やること:
1. 八木重吉についての文章で、詩集『貧しき信徒』から引かれている詩の題名をすべて挙げてください。
2. 八木重吉についての文章のうち、「(1)琴やバイオリンなど、弦楽器の糸。」から始まり「をとるのかな、と思いました。」まで続く部分を、一字も変えずに書き出すこと。
3. 八木重吉についての文章をもとに、次の問いに答えること。
(a) 八木重吉は何歳で亡くなったか。
(b) 「琴線」の意味はどの辞典から引かれているか。
(c) 茅ヶ崎に立った八木重吉の詩碑は全国で何番目か。

文書本文:
* * * *

また少し眠って起きたら薬が効いたのか、本を読む元気が出てきました。

静かで心が洗われるような言葉を求めて読むのは八木重吉さんの詩集です。

八木重吉さんは明治31年生まれの詩人で、わずか29歳で亡くなられました。高等師範学校時代にキリスト教の洗礼を受けられ、24歳で結婚、最後の1年間は結核のため絶対安静の闘病生活を続けながら、詩集を編纂されていたそうです。




“うつくしいことばかりわかって
人のたくらみはわかるな
わたしよ
でないと つかれてしまふぞ”

(詩稿:『ことば』より)



“窓をあけて雨をみてゐると
なんにも要らないから
こうしておだやかなきもちでゐたいとおもふ”

(詩集『貧しき信徒』より「雨」)



“おとなしくして居ると
花花が咲くのねつて 桃子が云ふ”

(詩集『貧しき信徒』より「花」)


こんな美しいばかりの詩だけではありません。



“人を殺すような詩はないか”

(詩集『貧しき信徒』より「病床無題」)


簡単な言葉、短い言葉なのに、感性の豊かさがあふれています。



“この明るさの中へ
ひとつの素朴な琴をおけば
秋の美しさに耐えかねて
琴はしずかに鳴りいだすだろう”

(詩集『貧しき信徒』より「素朴な琴」)  


この「素朴な琴」を読むといつも「心の琴線に触れる」という美しい言葉を思い出します。「琴線」とはなんでしょう。

(1)琴やバイオリンなど、弦楽器の糸。
(2)(物事に感動する心情を琴の糸にたとえていう)人間の心の奥深くにある感じやすい心情。感動し共鳴する心情。

小学館・日本語大辞典より)

とあります。「心の琴線に触れる」ということについて松本梶丸さんという方が、著書の『生命の見える時 一期一会』の中で、八木重吉さんの詩にもふれながら次のように言われています。


“もとより琴線というものがあるのではない。しかし、秋の美しさに耐えかねて鳴りだす琴のように、真実の言葉に触れれば、自然に鳴りだす琴線を、人間はだれもが胸の奥にもっている。生きるということは、この琴線に触れる言葉との出合いではないだろうか。生きるということの喜びや感動は、本来、もっと素朴なところにあるのである。”



だれもが胸の中にもっているはずの琴線。それを忘れたり、錆びつかせたりすると素敵な言葉に出合っても、気づかず通り過ぎてしまうんでしょうね。そして生きる喜びや感動をみつけられずに歳をとるのかな、と思いました。


仕事を休んでこんなことばかり考えてちょっと後ろめたい気もしますが、みなさまの言葉に後押しされて、明日からまたがんばります。ってことで、お許しを。


今日の1曲:月になって/syrup16g






コメント プレイバック

1. Posted by perakyon 2005年04月26日 09:41
体調崩されていたのですね〜ゆっくり休んでまた元気になられますように。八木さんの詩は読んだことがなかったので、今度ゆっくり読んでみたいと思います。琴線に触れる、っていい言葉ですね。


2. Posted by Rinko 2005年05月13日 12:42
成田青央さん>トラックバック、ありがとうございました。成田さんのブログをパソコンで見ようとしたのですが、文字化けして見れませんでしたので、ここにお礼を書いておきます。申し訳ありません。


3. Posted by エビケン 2005年10月03日 22:08
Rinkoさん
コメント&TBありがとうございます。

実は僕は神戸出身です。といっても大学から関東で今は茅ヶ崎ですが...

八木重吉終焉の地として茅ヶ崎に詩碑が立ちました。ちなみに全国で11番目の詩碑です。

* * * *

与えられた資料:

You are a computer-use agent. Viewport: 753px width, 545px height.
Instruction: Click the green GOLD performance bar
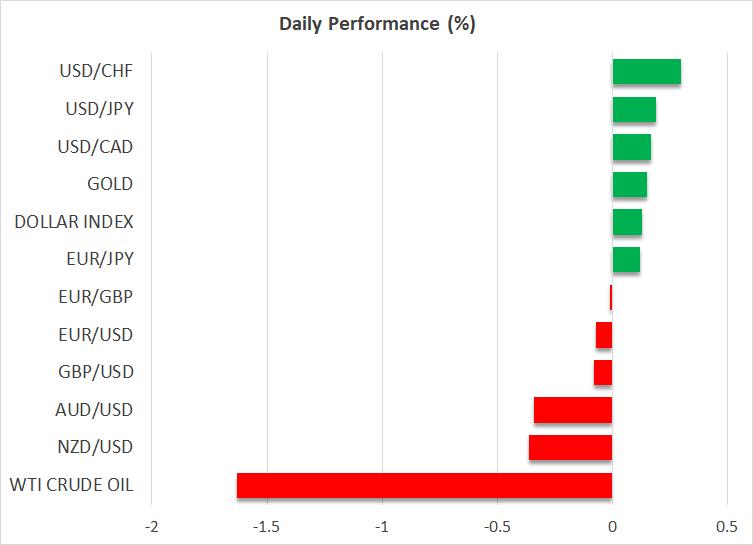point(629,184)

* * * *

解答:
1. 「雨」、「花」、「病床無題」、「素朴な琴」

2.
(1)琴やバイオリンなど、弦楽器の糸。
(2)(物事に感動する心情を琴の糸にたとえていう)人間の心の奥深くにある感じやすい心情。感動し共鳴する心情。

小学館・日本語大辞典より)

とあります。「心の琴線に触れる」ということについて松本梶丸さんという方が、著書の『生命の見える時 一期一会』の中で、八木重吉さんの詩にもふれながら次のように言われています。


“もとより琴線というものがあるのではない。しかし、秋の美しさに耐えかねて鳴りだす琴のように、真実の言葉に触れれば、自然に鳴りだす琴線を、人間はだれもが胸の奥にもっている。生きるということは、この琴線に触れる言葉との出合いではないだろうか。生きるということの喜びや感動は、本来、もっと素朴なところにあるのである。”



だれもが胸の中にもっているはずの琴線。それを忘れたり、錆びつかせたりすると素敵な言葉に出合っても、気づかず通り過ぎてしまうんでしょうね。そして生きる喜びや感動をみつけられずに歳をとるのかな、と思いました。

3.
(a) 29歳
(b) 小学館・日本語大辞典
(c) 11番目